Data management has fallen to the fourth most common challenge, now cited by just 36% of the respondents. Taking over as the top challenge is branding, a concern shared by 49% of marketing leaders.
When asked to list their priorities, marketers were consistent in their focus on brand and message. Telling the brand story rated as the top leadership priority, cited by 46% of respondents. Data-driven marketing is at the heart of the next-highest priorities, that of translating customer knowledge into compelling interactions, and better integrating technology across the spectrum of customer interactions.
The shift away from a focus on data concerns does not mean that data challenges have been overcome, however. More than 80% of respondents said they use data-driven personalization in marketing communications; but more than one third of marketers still feel they lack the internal resources, personalization technology, and accurate data to implement a fully effective personalization strategy.
Still looking for a single view
Even more telling are the ongoing struggles with a single, comprehensive view of the customer. That goal has been widely and consistently cited as a high-priority business objective since the 1990s, but the ever-expanding media landscape continues to complicate this strategic priority. Just 24% of respondents say they have achieved that goal, and Experian puts the ever-widening media mix at the center of the struggle. Consumer behavioral data shows that 64% of consumers use at least four different media devices every day; more than one quarter use six or more. Even brands that have scrupulously pursued the 360-degree customer view for decades must constantly adjust their approach to keep up.
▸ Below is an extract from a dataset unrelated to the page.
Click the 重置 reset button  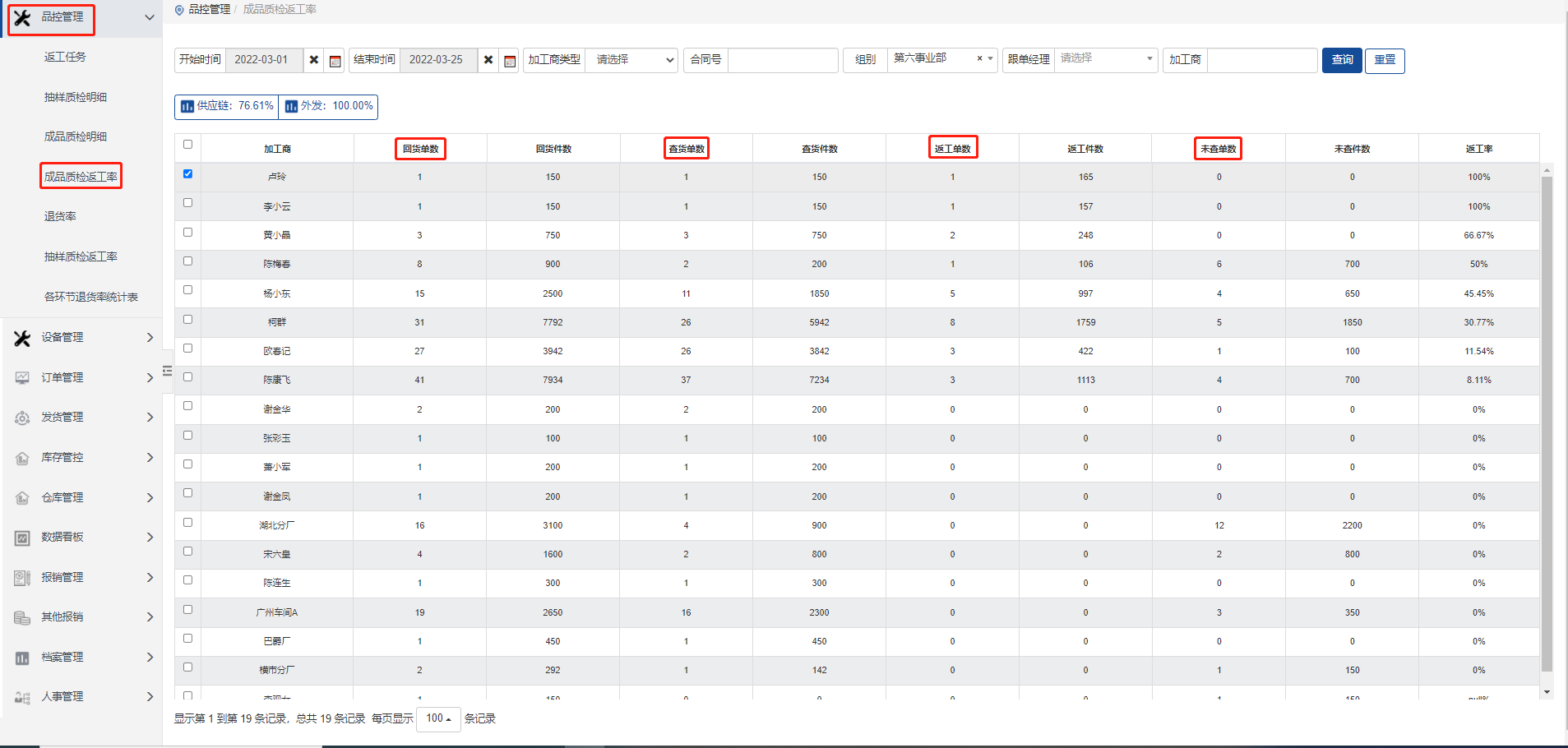pyautogui.click(x=1385, y=60)
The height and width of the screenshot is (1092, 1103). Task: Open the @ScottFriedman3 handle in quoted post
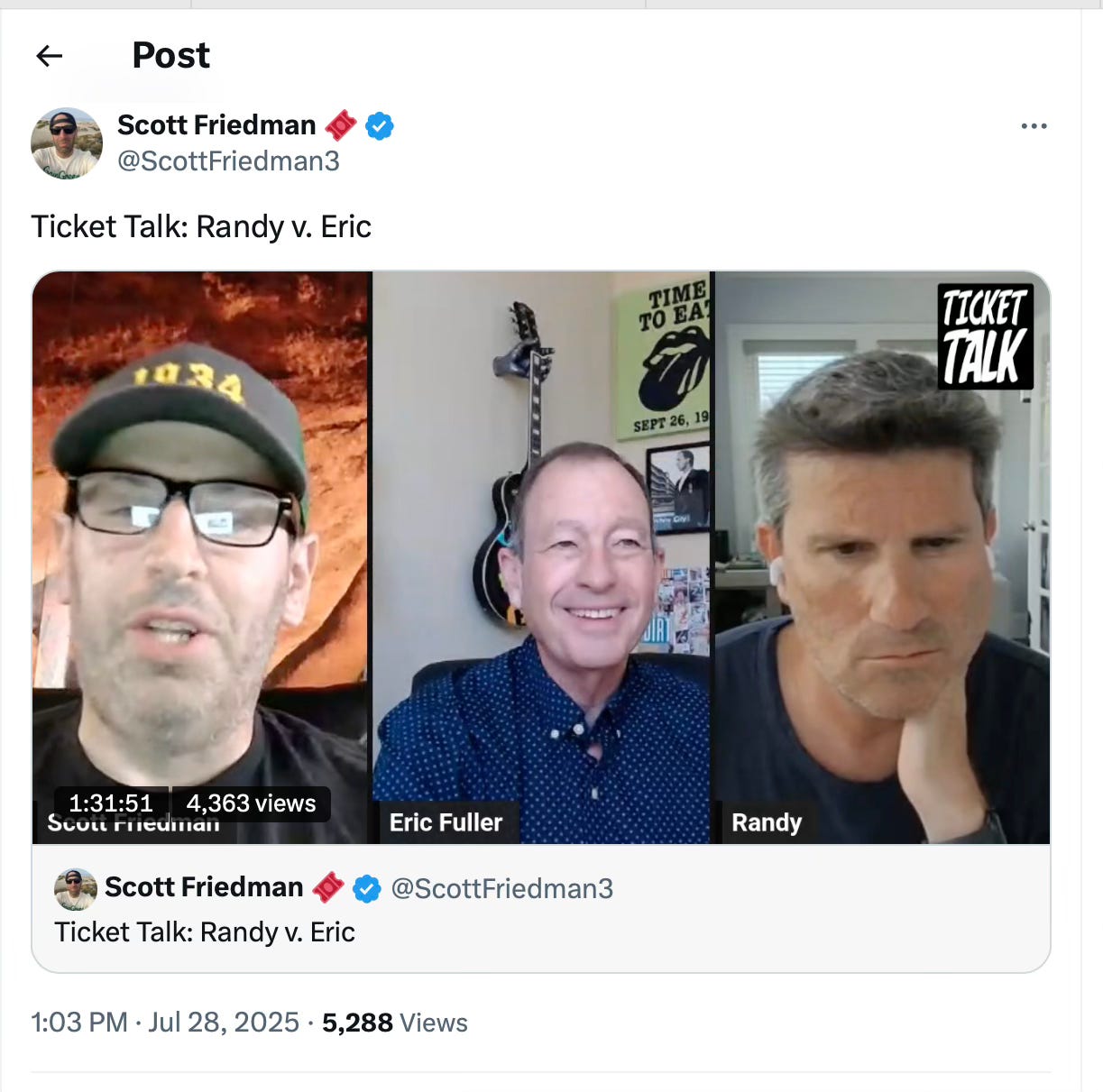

Media and digital consumption habits will only continue to shift, and the survey highlights an important consumer behavior tipping point. Half of millennial smartphone owners are now considered “mobile dominant,”spending more time accessing Internet services on a phone than on a computer. Although the majority of Web traffic still comes from desktops, Experian found that 64% of traffic to the top 100 retail websites in 2014 came from mobile devices. With trends so clearly favoring mobile interactions, brands must be ready to reach consumers on these personal, connected platforms.
In summarizing the study, Experian declares, “the future of marketing is here,”but that’s an oversimplification. The future will challenge marketers with an ever-widening array of data and digital channels. Finding the right strategic mix to best navigate those opportunities while remaining sufficiently conscious of brand messaging and positioning remains crucial to success.